In soybean, 809 worldwide accessions were assembled and phenotyped for 2 years at 3 locations for 84 agronomic traits. Genome-wide association studies identified 245 significant genetic loci, among which 95 genetically interacted with other loci. It has been determined that 14 oil synthesis-related genes are responsible for fatty acid accumulation in soybean and function in line with an additive model (Fang et al. 2017). Genome-wide association studies conducted on 249 soybean accessions from China, the USA, Japan, and South Korea for 15 seed amino acid contents by following genotype by sequencing (GBS) indicated presence of genetic variation for amino acids among the accessions. Among the 231 single nucleotide polymorphisms (SNPs) significantly associated with variations in amino acid contents, 15 SNPs were localized near 14 candidate genes involved in amino acid metabolism. Twenty-five SNP markers were observed to associate with multiple amino acids which can be used to simultaneously improve multi-amino acid concentration in soybean. Genomic selection analysis of amino acid concentration showed that selection efficiency of amino acids based on the markers significantly associated with all 15 amino acids was higher than that based on random markers or markers only associated with individual amino acid. The identified markers could facilitate selection of soybean varieties with improved protein quality (Qin et al. 2019).

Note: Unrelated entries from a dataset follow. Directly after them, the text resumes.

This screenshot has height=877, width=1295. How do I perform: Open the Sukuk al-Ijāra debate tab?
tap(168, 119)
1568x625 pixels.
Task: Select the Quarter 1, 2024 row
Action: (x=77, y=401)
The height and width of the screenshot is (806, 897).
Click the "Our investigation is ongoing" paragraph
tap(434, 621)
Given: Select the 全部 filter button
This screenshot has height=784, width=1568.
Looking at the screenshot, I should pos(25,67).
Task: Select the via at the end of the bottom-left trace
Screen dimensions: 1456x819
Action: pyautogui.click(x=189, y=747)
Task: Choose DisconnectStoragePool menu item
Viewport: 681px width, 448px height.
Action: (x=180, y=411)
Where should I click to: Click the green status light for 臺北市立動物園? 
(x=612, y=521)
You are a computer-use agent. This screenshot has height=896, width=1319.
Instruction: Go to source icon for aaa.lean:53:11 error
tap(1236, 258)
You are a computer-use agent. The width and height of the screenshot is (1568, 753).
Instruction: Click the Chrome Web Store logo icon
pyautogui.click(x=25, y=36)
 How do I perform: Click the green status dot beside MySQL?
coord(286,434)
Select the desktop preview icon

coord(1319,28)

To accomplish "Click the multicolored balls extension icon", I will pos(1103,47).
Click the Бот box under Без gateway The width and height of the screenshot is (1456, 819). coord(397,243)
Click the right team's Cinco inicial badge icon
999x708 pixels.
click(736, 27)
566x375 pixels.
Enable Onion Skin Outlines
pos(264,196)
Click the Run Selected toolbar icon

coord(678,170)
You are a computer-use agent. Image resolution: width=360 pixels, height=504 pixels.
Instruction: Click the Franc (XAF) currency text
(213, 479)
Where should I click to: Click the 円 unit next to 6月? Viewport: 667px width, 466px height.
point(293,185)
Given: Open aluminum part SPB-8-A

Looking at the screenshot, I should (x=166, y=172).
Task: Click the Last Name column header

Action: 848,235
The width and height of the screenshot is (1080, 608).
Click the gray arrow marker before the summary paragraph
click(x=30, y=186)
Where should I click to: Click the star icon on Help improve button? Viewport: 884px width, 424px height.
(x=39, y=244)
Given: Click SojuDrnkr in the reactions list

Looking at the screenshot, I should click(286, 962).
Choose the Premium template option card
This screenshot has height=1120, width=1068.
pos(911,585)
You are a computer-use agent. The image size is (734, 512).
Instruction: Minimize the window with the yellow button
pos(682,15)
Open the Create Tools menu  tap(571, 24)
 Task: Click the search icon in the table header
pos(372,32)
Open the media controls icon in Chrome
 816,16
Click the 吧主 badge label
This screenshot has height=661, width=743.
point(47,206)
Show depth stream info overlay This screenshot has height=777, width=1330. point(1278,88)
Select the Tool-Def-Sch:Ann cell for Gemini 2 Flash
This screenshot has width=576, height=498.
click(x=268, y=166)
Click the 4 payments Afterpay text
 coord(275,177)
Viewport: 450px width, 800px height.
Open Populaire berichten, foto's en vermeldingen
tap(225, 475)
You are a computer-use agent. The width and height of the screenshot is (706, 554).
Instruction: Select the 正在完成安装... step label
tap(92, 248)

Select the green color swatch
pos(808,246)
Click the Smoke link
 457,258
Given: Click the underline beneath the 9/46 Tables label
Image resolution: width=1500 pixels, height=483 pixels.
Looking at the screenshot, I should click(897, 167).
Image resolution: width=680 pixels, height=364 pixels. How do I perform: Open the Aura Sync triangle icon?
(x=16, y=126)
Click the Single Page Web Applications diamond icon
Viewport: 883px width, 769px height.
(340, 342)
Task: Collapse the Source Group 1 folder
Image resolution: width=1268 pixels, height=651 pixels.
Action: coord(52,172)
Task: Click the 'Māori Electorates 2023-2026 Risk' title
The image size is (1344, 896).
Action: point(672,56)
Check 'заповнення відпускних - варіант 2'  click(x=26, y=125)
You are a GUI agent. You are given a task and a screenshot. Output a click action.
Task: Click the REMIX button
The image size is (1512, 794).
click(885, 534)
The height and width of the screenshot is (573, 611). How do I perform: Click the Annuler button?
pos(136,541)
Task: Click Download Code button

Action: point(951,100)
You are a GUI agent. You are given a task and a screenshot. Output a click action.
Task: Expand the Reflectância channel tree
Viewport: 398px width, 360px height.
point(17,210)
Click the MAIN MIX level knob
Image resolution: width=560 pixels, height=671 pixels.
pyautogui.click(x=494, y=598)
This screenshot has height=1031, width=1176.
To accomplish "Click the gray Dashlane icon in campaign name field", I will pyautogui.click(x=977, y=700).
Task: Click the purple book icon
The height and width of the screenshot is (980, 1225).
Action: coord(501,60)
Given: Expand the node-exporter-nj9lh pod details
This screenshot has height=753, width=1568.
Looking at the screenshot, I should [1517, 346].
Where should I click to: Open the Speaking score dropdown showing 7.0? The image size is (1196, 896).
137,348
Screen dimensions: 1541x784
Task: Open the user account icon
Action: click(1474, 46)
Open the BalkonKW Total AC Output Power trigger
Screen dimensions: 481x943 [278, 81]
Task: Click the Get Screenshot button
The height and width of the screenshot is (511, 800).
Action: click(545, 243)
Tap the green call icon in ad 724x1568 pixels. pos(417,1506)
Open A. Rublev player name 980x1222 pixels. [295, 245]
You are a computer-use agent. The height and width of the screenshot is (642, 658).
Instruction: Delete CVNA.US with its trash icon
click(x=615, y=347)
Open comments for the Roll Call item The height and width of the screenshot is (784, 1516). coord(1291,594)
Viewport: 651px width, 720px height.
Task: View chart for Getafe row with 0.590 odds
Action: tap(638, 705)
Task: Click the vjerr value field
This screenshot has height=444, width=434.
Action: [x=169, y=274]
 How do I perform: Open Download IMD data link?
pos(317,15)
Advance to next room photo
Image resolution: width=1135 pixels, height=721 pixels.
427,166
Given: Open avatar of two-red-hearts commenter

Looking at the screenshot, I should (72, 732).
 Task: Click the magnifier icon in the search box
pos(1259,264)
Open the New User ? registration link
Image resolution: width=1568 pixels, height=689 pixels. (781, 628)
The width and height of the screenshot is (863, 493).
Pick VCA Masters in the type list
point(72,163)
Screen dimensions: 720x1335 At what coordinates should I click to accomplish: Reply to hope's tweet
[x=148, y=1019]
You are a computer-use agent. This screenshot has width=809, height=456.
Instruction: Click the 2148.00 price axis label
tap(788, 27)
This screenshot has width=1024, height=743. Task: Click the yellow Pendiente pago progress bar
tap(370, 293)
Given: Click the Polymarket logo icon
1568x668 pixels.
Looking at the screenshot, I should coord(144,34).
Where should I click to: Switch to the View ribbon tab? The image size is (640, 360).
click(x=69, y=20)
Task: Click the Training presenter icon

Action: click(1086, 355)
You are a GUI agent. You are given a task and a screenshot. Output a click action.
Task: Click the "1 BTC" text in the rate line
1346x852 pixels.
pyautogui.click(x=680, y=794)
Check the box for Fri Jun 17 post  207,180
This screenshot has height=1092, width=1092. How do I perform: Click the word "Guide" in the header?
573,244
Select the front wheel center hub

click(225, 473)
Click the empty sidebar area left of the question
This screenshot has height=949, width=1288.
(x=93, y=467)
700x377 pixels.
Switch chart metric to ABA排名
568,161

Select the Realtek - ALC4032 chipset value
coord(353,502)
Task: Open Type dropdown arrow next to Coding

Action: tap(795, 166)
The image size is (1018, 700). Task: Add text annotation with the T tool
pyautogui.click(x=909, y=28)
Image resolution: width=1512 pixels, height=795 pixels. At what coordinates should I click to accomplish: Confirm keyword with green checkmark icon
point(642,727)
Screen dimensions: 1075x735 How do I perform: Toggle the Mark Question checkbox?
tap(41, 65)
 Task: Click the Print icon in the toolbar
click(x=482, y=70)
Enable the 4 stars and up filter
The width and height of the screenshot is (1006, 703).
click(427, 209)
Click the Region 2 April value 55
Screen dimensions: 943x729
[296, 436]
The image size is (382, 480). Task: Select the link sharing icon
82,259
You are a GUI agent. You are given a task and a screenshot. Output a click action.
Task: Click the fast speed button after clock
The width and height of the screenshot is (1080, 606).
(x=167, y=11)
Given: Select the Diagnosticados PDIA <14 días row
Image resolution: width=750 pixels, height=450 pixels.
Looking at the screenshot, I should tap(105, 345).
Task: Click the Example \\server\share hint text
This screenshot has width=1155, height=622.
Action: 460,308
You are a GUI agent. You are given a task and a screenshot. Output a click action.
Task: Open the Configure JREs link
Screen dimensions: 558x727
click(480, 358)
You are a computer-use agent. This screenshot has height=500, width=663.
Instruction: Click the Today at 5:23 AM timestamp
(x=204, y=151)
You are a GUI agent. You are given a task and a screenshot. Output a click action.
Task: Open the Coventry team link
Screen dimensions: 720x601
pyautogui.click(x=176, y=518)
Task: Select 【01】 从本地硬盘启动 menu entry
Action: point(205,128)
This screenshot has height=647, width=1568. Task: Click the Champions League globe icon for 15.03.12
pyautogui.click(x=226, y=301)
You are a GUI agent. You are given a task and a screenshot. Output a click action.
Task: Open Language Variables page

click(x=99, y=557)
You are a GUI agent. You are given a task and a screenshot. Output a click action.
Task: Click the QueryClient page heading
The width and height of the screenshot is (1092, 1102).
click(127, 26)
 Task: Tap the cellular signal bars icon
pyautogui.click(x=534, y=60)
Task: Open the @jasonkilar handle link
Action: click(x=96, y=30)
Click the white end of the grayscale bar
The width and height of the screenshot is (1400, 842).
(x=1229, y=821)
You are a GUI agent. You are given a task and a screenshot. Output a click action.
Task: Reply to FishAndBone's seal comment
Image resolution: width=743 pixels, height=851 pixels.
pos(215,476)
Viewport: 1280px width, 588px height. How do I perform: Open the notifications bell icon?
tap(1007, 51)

GWAS was performed for three seed-quality traits, including erucic acid content (EAC), glucosinolate content (GSC), and seed oil content (SOC) using 3.82 million polymorphisms in an association panel in rapeseed-mustard. Six, 49, and 17 loci were found associated with EAC, GSC, and SOC in multiple environments, respectively. The mean total contribution of these loci in each environment was 94.1% for EAC, 87.9% for GSC, and 40.1% for SOC. A high correlation was observed between phenotypic variance and number of favorable alleles for associated loci, which will contribute to breeding improvement by pyramiding these loci. Four novel candidate genes were detected by correlation between GSC and SOC and sequence variations. The study also validated detection of well-characterized FAE1 genes at each of two major loci for EAC on chromosomes A8 and C3, along with MYB28 genes at each of three major loci for GSC on chromosomes A9, C2, and C9 which would be useful for genetic improvement of B. napus (Wang et al. 2018). In a similar genome-wide association study (GWAS), using an association panel comprising 92 diverse genotypes, GBS identified 66,835 loci, covering 18 chromosomes in Indian mustard (Brassica juncea). Different loci (16, 23, and 27) were found associated with oil (16), protein (23), and glucosinolates (27), respectively, including common SNPs for oil and protein contents. Annotation of the genomic region around the identified SNPs led to the prediction of 21 orthologs of the functional candidate genes related to the biosynthesis of oil, protein, and glucosinolates. The identified loci will be very useful for marker-aided breeding for seed-quality modifications in B. juncea (Javed et al. 2020).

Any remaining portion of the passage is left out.